This brings me to the primary point of this article; the importance of an endpoint management solution that can secure regardless of enterprise premise boundaries. In essence, our objective should be to manage and patch all endpoints (laptops, tablets, smartphones) wherever they are on the internet, whether connected via a remote access solution or on premise, as quickly and accurately as possible. This is a significantly different model than in use in many enterprises – where the commonly used security model has been a very hard external perimeter that resists exposure of services externally (and relies solely on external endpoints to remotely connect in for any service).
I’m convinced that as these two challenges collide – the increased pace of the threat landscape and increased use/reliance on mobility – that having an internet-capable endpoint management infrastructure will become increasingly important and even critical in managing risk for all enterprises. Trust me, I would not have said this 5 years ago – when I strongly agreed with the model of keeping any and all internal services within the enterprise security perimeter and not exposing it to the internet at large.
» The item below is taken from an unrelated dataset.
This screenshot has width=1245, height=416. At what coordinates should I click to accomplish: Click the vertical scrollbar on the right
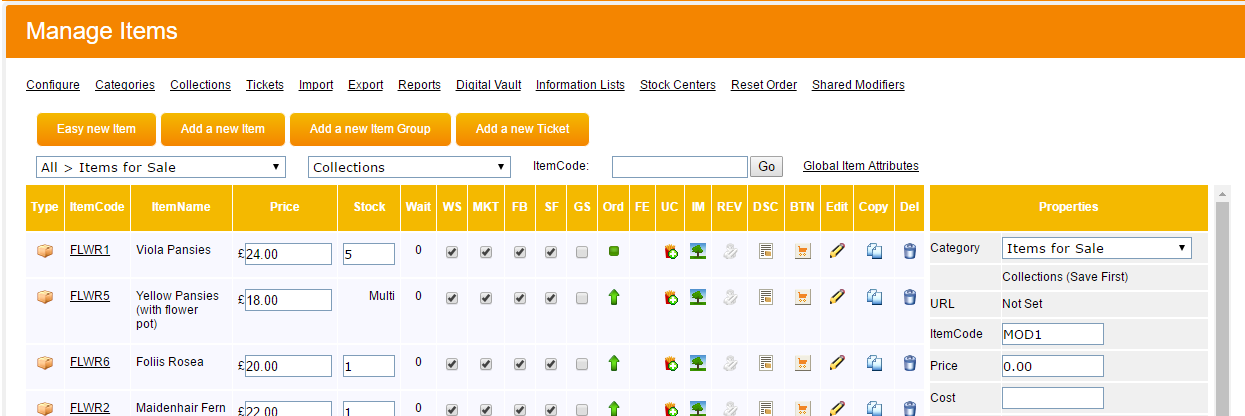[x=1222, y=300]
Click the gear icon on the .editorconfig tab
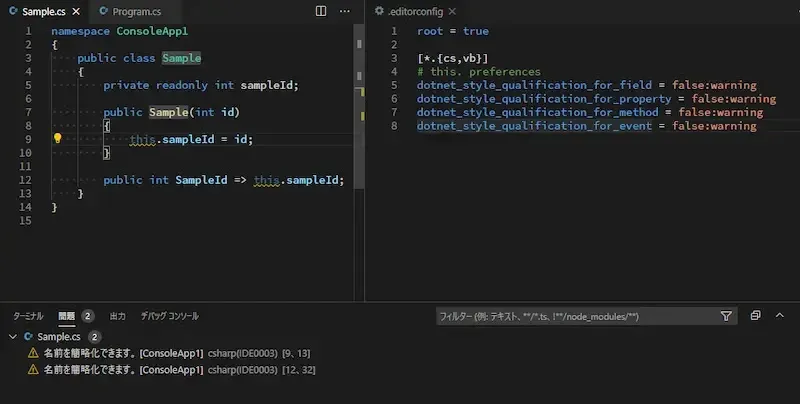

What’s changed is really the threat landscape, along with solutions that can securely support that outward-facing service model.
I’ll acknowledge that as a practitioner, I often embraced the “no internal services externally” approach that is common to best security practices but I believe the conclusion I’ve reached (along with many others in the security space), is that security configuration and patching is not an “internal” service any longer but rather one that must execute externally, wherever endpoints compute on the internet. This is really the only way to ensure we reach the level of patching as well as accuracy of security configuration management we desire today (as well as require to minimize the risks we’re seeing in today’s threat landscape).
Lastly, as we look at the concept of ensuring proper management wherever enterprise endpoints exist as quickly as possible, this becomes fundamentally important as we utilize these solutions to execute on advanced threat intelligence against all enterprise endpoints as quickly possible and most importantly, wherever they exist (inside or outside the enterprise perimeter). Getting real time feedback across any powered-on endpoint in this use case will allow enterprises to quickly step up it’s pace in analyzing advanced attacks and allow for automated and thorough response.
Has your enterprise embraced this approach and implemented an endpoint management solution that can provide external security configuration management or patching or do you still rely on remote access connectivity to secure endpoints outside your perimeter? I welcome comments or thoughts in this quickly evolving space.